--- Recorded information ---
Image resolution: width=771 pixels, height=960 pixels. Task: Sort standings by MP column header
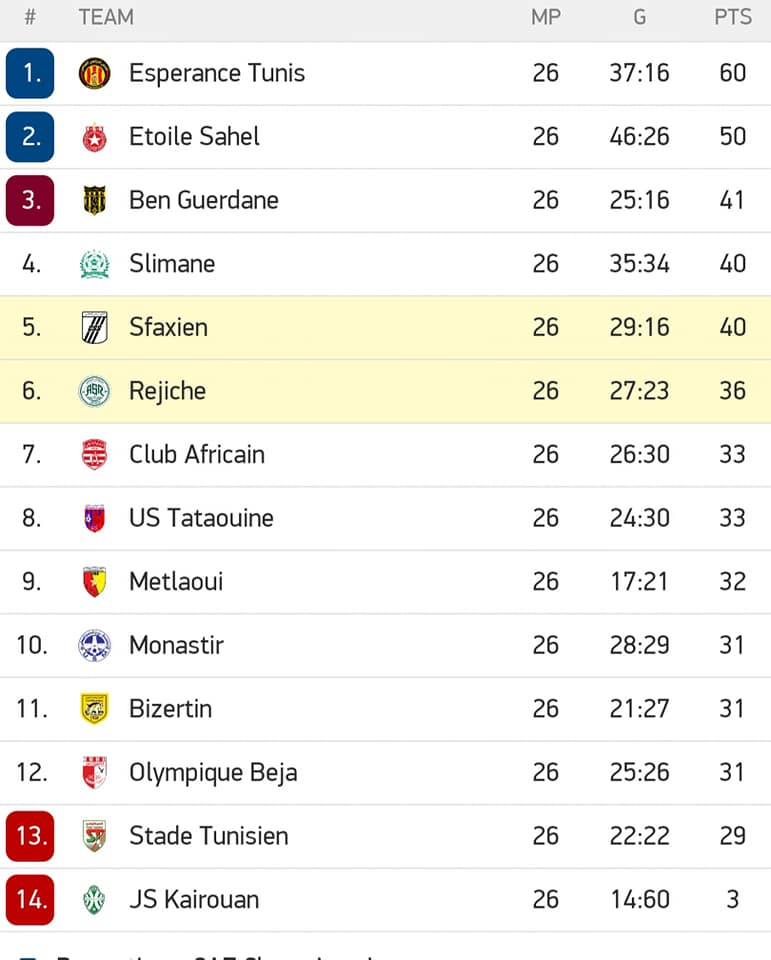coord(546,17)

...

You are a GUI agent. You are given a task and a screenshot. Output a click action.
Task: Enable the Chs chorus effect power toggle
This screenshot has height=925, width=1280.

--- How to complete this task ---
Scan the listing above for the word "screenshot" and show each line where it is found.

--- Answer to the problem ---
You are a GUI agent. You are given a task and a screenshot. Output a click action.
This screenshot has height=925, width=1280.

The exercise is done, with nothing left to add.